Your objective:
Only lines with the string "description" should be returned from the data below.
*** Opening Supplied material ***
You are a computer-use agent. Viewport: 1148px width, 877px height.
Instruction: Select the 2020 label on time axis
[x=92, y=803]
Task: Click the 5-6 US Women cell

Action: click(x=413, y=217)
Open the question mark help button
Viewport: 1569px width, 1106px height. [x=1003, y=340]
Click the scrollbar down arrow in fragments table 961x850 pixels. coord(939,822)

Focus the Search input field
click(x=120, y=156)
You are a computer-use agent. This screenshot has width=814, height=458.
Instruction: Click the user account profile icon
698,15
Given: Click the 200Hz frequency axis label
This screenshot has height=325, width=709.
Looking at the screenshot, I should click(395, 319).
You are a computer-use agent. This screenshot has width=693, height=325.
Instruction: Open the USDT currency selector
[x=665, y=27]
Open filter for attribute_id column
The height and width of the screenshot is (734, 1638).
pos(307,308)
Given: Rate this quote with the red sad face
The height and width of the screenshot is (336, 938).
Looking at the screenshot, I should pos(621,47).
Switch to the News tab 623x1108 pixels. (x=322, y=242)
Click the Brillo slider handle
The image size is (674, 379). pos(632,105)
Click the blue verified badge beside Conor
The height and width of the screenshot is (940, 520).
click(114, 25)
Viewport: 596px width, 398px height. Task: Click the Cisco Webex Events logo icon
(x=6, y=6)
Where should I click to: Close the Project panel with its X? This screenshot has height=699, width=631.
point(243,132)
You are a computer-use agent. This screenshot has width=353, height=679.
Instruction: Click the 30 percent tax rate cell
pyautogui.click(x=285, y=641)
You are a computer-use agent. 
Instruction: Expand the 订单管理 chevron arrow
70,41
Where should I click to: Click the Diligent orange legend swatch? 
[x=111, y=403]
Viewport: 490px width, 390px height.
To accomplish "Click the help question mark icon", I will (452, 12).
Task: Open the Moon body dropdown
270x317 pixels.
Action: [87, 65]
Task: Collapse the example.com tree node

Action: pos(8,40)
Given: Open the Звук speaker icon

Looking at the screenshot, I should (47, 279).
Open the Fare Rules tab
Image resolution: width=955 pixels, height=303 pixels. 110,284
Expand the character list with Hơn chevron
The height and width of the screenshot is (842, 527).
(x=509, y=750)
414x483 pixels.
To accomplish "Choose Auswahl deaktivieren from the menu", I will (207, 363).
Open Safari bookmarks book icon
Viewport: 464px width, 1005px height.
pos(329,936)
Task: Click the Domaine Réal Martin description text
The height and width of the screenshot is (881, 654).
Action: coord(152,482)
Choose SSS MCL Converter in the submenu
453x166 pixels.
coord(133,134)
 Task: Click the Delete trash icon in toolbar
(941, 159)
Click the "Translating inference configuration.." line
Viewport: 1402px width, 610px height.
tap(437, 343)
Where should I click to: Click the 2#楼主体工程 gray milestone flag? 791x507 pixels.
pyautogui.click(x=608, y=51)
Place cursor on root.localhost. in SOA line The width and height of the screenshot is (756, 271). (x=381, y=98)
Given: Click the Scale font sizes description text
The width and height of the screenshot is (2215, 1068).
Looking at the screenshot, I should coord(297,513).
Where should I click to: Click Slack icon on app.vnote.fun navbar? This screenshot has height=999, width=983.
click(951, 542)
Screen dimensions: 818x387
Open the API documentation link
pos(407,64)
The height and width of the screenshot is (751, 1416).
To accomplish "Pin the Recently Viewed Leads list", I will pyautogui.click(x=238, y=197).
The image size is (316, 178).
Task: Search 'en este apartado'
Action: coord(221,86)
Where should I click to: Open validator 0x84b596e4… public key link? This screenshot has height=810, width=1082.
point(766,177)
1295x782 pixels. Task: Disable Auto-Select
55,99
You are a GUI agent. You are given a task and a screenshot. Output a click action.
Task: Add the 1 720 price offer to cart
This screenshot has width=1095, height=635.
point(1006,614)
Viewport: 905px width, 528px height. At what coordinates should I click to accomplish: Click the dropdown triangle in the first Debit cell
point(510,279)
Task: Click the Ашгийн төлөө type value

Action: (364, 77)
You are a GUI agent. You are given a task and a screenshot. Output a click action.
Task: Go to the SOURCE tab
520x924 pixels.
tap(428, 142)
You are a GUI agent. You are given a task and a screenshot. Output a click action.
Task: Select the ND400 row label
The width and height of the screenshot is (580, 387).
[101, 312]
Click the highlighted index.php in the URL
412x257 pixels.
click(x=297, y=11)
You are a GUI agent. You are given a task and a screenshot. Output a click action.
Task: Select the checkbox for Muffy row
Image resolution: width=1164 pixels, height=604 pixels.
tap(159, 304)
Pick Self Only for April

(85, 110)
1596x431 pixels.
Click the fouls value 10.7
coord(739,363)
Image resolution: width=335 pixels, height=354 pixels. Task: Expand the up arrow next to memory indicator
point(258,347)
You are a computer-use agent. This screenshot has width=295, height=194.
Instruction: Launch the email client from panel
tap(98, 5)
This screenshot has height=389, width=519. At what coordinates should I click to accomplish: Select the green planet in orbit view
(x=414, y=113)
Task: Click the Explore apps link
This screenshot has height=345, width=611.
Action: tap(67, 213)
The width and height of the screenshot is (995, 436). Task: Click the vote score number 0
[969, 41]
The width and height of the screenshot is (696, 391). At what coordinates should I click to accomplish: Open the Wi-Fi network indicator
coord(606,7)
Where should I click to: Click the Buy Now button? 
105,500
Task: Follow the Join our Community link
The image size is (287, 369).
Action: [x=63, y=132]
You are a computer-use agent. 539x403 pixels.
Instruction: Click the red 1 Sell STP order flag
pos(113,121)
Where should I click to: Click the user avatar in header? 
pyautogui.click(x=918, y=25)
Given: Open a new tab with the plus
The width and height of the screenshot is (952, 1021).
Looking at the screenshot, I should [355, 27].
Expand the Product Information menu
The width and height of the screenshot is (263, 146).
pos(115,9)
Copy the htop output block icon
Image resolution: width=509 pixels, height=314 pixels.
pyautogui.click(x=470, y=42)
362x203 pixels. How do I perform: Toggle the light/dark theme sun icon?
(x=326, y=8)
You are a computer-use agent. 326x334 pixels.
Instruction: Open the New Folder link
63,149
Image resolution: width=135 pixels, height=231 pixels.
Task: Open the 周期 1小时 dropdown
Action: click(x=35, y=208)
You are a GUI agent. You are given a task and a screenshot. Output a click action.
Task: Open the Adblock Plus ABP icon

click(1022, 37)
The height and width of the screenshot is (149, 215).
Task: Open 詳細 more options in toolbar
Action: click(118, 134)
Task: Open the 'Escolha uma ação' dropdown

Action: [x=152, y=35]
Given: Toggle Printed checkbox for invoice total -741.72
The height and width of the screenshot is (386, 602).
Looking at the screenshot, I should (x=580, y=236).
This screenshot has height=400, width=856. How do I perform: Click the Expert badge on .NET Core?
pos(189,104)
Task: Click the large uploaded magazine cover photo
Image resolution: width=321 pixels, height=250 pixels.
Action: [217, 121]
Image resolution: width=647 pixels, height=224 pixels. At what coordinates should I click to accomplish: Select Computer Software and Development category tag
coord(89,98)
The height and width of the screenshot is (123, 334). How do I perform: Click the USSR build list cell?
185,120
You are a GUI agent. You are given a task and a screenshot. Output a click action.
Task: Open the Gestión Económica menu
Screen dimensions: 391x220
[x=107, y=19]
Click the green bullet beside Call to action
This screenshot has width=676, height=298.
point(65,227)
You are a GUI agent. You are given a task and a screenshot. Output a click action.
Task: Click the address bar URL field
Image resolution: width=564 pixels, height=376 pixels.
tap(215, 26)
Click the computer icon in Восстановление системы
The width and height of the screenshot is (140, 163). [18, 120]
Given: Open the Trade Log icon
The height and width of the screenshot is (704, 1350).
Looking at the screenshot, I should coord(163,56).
*** Closing Supplied material ***
Response to the exercise:
Task: Click the Domaine Réal Martin description text
Given: Click the Scale font sizes description text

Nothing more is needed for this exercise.